LOS ANGELES—ImmunoCellular Therapeutics Ltd. has begun a sponsored research agreement with Dr. Cassian Yee of the University of Texas MD Anderson Cancer Center, an internationally recognized researcher and leading expert in the identification and isolation of cytotoxic T cells. Yee is a professor in the Department of Melanoma Medical Oncology, Division of Cancer Medicine, as well as in the Department of Immunology, Division of Cancer Medicine, in addition to being director of Solid Tumor Cell Therapy at MD Anderson's Center for Cancer Immunology Research.
Yee will seek to identify T cells that strongly bind and kill tumor cells that express an undisclosed target antigen, and the T cell receptors will then be sequenced, with their corresponding DNA placed into stem cells to create preclinical therapeutic candidates for further evaluation. The goal of this agreement is to build a clinical program based on hematopoietic stem cells isolated from a patient, engineered in the lab and then returned to the patient to create antigen-specific killer T cells capable of targeting and killing tumors. ImmunoCellular's Stem-to-T-cell platform technology can aid in overcoming the short-lived T cell responses seen in existing forms of T cell and CAR-T therapies.

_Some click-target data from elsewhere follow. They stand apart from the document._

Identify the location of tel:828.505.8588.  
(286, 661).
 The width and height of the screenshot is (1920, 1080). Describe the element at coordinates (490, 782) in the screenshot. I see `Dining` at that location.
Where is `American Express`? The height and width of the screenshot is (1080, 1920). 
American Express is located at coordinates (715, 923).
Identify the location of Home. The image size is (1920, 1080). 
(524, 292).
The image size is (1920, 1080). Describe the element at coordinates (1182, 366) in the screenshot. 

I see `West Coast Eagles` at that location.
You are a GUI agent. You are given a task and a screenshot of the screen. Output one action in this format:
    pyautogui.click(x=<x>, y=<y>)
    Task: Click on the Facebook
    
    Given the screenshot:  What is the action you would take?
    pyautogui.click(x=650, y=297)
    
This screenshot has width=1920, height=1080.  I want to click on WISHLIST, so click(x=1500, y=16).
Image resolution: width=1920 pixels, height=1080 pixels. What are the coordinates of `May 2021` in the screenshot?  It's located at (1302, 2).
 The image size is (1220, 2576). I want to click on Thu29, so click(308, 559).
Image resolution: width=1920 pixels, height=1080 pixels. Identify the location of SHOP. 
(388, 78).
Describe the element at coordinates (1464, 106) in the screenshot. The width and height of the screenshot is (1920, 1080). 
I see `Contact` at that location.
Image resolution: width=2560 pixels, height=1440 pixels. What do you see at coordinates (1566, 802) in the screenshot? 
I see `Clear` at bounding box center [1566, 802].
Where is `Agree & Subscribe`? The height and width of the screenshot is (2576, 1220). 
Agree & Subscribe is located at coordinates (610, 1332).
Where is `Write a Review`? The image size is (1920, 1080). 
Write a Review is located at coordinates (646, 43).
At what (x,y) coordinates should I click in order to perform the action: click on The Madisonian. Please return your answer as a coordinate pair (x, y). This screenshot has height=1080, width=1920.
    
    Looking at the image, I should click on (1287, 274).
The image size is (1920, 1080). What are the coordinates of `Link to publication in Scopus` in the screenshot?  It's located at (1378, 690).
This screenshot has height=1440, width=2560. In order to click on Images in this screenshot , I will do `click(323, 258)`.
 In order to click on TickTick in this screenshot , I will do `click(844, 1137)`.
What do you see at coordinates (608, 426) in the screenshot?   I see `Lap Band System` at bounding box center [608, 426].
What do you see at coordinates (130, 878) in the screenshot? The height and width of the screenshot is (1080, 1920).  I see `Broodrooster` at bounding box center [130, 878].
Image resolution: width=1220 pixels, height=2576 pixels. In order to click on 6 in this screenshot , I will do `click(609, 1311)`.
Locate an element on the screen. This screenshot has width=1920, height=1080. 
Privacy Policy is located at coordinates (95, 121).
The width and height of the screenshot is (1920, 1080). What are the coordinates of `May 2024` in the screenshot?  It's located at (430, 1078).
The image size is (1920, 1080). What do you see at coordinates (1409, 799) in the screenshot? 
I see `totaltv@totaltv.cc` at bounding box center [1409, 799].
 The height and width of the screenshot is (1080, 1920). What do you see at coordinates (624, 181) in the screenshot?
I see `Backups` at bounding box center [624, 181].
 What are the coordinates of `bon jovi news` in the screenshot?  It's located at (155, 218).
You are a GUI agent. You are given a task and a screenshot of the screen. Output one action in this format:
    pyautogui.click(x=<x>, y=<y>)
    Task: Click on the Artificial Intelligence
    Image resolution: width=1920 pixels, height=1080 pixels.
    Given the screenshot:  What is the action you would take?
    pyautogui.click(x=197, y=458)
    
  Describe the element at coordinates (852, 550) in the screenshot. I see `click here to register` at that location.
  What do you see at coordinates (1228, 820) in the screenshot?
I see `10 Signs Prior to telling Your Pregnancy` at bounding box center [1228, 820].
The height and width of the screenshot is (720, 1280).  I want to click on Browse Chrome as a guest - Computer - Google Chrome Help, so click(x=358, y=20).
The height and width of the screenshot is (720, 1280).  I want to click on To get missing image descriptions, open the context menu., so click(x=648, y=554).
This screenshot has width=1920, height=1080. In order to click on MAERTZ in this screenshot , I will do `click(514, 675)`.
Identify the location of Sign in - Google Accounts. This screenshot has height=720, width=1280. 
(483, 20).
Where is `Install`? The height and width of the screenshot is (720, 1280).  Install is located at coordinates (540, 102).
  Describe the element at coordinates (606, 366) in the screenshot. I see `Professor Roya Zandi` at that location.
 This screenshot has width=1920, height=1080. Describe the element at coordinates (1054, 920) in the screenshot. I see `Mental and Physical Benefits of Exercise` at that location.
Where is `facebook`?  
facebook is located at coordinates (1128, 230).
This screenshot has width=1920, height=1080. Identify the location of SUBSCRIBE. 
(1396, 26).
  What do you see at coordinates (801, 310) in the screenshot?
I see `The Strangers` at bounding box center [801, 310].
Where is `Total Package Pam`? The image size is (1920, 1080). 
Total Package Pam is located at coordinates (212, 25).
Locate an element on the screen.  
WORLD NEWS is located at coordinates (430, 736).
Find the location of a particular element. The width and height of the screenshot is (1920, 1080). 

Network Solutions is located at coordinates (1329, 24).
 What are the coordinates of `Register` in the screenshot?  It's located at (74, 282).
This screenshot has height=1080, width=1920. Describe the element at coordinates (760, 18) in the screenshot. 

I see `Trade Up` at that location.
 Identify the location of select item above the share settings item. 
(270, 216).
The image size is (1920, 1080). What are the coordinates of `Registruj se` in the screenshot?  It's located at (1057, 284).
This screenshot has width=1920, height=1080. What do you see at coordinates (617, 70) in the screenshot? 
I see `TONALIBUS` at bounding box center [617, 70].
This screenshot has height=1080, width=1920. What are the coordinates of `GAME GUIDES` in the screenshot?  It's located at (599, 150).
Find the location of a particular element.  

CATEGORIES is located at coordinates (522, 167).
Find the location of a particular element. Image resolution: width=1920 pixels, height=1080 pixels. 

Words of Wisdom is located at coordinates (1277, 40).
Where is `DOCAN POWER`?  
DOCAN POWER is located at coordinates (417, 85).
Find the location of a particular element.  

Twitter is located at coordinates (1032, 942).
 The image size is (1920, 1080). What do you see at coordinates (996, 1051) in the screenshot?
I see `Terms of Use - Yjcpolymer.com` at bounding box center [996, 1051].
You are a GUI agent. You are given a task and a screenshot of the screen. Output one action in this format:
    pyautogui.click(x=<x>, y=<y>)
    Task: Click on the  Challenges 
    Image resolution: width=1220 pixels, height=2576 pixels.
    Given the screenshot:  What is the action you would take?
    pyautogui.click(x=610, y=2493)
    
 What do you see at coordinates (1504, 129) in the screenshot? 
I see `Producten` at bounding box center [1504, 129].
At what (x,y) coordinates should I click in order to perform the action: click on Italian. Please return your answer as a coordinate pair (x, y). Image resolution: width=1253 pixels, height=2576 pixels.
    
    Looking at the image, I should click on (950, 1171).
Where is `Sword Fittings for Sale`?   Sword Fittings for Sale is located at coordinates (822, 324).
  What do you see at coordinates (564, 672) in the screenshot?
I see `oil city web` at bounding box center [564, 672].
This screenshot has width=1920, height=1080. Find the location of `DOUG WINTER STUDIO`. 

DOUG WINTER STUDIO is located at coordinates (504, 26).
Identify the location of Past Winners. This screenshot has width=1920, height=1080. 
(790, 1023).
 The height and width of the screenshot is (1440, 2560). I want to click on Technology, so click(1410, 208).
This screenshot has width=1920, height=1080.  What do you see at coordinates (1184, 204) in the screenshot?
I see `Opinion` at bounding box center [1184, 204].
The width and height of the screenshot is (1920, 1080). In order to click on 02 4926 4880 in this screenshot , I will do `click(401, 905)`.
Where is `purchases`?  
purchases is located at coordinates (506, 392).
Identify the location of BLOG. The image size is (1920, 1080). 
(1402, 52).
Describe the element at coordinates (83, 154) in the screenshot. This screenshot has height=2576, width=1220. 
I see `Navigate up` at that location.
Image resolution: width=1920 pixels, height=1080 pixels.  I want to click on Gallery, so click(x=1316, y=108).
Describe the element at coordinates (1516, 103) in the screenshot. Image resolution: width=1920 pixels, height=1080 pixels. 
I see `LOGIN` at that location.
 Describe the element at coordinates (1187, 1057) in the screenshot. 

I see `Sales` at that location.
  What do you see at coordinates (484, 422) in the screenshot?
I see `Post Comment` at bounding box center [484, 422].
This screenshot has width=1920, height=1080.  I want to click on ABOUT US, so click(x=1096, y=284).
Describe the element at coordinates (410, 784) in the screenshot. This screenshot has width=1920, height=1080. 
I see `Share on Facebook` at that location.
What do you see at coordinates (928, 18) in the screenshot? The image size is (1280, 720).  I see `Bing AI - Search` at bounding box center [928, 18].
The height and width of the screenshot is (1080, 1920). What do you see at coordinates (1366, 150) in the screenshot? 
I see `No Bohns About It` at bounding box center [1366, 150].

"The work on which Dr. Yee and ImmunoCellular are collaborating is both exciting in what it represents for immuno-oncology, and potentially groundbreaking, as it has not previously been accomplished on a large scale," Dr. Steven Swanson, senior vice president of research at ImmunoCellular, said in a press release. "The identification of novel TCR sequences for application in stem cells has the potential to launch this program toward clinical testing. We are privileged to be working with an immune-oncologist of Dr. Yee's stature, and believe that this work has the potential to position our Stem-to-T-cell program as one of the most promising in the industry."
The Stem-to-T-cell program, which is based on technology in-licensed from Caltech in 2014, is designed to harness the immune system for directed, highly antigen-specific tumor killing. It begins with hematopoietic stem cells that are engineered in the lab, so that when they are reintroduced to the body, they divide into themselves and into daughter cells, which are antigen-specific killer T cells. The identification and selection of a T cell receptor that can bind to tumor cells is important, as that receptor is what is transferred into the hematopoietic stem cells and allow the stem cells to produce cytotoxic T cells. Given the 'immortality' of stem cells, the reengineered stem cells could become a natural, perpetual source of cancer-targeting T cells.
"With our lead Phase 3 program ICT-107 underway and financed, we are now focusing additional resources and attention on moving our Stem-to-T-cell program toward clinical development," commented Andrew Gengos, CEO of ImmunoCellular, in a statement. "Our collaboration with Dr. Yee and MD Anderson is an important step in our efforts to build a leading cancer immunotherapy company, and we look forward to potentially establishing more collaborations and bringing additional promising technologies into ImmunoCellular."